- _EXERCISE DIRECTIONS_
In the data below, identify every line that contains the word "swatch" and copy each of those lines.

# START OF PROVIDED ENTRIES

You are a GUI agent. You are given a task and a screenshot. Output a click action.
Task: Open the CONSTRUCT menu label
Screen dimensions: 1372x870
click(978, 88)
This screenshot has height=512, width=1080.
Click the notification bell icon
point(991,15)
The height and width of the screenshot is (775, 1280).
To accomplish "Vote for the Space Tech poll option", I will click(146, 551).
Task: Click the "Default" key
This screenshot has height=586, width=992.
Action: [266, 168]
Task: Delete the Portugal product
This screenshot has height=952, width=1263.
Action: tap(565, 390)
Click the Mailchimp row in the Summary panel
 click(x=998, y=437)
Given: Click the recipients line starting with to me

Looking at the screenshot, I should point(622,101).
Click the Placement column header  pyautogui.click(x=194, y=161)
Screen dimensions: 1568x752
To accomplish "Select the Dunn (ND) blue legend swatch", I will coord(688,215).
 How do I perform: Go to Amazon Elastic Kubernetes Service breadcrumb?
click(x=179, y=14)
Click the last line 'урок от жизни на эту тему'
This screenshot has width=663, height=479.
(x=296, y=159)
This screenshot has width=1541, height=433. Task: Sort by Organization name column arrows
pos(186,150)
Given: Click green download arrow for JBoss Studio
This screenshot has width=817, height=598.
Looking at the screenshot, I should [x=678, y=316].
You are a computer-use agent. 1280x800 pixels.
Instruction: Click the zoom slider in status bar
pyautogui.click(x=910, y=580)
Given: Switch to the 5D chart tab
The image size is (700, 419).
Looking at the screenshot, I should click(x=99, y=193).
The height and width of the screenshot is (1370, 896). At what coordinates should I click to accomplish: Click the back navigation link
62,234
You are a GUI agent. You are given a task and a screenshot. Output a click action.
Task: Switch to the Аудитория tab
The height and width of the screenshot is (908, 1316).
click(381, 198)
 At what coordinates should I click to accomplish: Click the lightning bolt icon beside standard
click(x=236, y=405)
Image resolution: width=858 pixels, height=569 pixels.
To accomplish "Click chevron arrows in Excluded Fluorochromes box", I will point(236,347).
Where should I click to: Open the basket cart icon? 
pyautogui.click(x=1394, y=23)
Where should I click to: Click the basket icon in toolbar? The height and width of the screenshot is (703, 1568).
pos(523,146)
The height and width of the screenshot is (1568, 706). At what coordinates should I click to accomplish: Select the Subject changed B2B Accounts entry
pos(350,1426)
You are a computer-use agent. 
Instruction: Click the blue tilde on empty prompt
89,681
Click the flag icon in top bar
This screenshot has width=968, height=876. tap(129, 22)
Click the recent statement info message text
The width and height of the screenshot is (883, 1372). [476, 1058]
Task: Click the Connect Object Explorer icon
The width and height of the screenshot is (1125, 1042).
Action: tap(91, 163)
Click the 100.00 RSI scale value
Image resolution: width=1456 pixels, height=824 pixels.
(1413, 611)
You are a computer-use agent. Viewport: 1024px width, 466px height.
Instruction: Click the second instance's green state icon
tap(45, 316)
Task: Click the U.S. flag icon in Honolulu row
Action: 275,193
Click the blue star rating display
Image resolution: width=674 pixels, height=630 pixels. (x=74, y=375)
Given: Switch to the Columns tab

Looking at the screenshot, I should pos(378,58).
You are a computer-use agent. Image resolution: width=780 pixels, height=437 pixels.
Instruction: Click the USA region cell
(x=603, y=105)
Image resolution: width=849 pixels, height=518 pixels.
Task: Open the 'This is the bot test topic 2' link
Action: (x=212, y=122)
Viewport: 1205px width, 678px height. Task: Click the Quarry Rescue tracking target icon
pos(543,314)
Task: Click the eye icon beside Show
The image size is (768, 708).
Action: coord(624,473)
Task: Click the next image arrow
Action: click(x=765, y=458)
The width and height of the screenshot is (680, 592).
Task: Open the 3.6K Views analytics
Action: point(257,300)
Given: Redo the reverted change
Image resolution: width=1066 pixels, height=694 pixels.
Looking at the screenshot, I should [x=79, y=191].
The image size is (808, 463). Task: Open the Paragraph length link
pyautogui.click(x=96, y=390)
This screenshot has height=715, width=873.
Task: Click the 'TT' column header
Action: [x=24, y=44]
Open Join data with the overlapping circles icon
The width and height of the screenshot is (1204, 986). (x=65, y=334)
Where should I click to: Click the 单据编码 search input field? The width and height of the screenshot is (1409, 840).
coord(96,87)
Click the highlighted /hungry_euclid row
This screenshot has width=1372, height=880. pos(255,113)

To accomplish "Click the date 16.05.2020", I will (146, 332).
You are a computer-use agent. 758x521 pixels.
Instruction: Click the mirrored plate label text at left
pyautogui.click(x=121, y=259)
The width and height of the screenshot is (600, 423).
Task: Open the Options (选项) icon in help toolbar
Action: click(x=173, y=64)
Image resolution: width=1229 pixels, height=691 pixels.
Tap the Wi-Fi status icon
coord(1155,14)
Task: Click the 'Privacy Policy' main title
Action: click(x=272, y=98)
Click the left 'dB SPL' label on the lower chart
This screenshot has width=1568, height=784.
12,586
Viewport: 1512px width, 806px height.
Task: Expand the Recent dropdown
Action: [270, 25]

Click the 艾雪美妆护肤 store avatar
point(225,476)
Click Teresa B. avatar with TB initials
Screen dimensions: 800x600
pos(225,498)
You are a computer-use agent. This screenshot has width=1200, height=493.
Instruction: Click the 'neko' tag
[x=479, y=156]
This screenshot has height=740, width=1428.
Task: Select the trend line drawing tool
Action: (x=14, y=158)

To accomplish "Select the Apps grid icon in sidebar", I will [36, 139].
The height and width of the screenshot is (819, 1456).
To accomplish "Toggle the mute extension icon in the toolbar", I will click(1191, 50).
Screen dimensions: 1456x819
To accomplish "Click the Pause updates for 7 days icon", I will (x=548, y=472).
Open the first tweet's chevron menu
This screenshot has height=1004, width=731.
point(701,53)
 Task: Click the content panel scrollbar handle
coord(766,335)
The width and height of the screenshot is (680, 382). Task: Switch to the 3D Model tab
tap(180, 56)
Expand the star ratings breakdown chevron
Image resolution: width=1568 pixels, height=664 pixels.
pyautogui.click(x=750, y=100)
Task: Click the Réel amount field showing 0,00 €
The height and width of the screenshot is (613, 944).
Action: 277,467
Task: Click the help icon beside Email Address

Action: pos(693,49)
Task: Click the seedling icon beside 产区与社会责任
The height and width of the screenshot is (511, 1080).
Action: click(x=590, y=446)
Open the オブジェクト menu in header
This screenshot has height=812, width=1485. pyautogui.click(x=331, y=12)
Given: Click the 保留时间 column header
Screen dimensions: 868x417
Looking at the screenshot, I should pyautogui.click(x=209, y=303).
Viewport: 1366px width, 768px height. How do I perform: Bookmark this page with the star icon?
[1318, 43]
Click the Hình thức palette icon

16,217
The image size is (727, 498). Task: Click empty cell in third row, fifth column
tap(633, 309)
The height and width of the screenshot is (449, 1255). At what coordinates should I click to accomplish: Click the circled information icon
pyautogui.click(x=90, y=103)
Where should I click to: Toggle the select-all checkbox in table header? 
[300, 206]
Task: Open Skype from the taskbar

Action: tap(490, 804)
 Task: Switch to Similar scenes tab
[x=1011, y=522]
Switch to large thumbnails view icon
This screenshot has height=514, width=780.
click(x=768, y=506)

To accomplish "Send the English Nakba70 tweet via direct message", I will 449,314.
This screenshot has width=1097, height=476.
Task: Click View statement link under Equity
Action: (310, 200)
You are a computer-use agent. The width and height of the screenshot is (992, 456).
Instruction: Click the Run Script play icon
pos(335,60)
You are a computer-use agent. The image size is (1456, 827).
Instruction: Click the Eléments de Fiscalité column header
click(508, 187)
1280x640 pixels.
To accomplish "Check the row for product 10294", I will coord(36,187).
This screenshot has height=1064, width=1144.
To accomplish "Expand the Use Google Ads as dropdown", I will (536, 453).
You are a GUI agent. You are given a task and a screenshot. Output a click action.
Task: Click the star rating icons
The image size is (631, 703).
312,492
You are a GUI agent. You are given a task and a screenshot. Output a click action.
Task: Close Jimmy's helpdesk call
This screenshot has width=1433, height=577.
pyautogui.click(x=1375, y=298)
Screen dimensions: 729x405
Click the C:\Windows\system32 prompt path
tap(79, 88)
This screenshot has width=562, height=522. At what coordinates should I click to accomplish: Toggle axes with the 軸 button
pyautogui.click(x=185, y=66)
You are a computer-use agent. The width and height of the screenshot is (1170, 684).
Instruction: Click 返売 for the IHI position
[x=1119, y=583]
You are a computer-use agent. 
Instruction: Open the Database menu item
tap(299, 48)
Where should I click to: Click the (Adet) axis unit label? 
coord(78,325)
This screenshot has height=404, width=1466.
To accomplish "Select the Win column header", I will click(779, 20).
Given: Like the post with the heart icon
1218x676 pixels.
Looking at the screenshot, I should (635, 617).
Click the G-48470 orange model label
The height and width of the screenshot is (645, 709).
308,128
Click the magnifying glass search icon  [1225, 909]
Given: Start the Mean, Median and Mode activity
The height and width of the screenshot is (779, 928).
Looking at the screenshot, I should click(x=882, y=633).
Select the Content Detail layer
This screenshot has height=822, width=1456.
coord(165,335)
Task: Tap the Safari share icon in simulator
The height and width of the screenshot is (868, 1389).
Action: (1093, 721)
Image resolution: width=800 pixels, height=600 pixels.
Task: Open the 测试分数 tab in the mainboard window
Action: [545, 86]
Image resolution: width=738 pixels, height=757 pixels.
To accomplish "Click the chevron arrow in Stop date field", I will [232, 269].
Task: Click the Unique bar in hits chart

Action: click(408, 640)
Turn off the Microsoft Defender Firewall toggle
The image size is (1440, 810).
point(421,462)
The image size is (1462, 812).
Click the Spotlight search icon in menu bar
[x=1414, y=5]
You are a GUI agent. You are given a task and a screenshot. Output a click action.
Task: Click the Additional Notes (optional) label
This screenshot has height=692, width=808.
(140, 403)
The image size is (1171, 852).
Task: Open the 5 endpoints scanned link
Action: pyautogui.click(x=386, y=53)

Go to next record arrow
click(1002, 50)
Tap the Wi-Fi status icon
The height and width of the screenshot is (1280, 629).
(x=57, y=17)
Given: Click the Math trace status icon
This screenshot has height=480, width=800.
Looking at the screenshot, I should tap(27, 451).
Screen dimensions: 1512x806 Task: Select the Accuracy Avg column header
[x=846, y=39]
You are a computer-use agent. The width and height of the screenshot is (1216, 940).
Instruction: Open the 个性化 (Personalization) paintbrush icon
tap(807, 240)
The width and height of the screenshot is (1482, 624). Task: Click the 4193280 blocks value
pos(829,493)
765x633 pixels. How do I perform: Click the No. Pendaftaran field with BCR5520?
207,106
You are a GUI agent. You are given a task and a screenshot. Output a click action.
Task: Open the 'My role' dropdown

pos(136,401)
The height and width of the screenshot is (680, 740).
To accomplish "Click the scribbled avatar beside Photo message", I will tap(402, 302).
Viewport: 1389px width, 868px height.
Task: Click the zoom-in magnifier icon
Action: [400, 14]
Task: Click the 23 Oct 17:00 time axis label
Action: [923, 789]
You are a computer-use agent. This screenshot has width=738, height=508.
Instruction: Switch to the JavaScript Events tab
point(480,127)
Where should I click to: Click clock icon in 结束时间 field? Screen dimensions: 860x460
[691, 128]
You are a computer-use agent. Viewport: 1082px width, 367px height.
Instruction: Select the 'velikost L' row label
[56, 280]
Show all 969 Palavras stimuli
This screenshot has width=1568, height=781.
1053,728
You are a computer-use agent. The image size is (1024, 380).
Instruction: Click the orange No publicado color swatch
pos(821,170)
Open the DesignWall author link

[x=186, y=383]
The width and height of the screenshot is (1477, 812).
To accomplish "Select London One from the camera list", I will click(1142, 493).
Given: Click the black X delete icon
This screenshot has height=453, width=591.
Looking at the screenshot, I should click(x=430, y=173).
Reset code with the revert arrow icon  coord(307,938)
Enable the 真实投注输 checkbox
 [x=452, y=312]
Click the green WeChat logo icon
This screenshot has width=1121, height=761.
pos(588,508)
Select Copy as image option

# END OF PROVIDED ENTRIES

- _WRITTEN SOLUTION_
To accomplish "Select the Dunn (ND) blue legend swatch", I will coord(688,215).
Instruction: Click the orange No publicado color swatch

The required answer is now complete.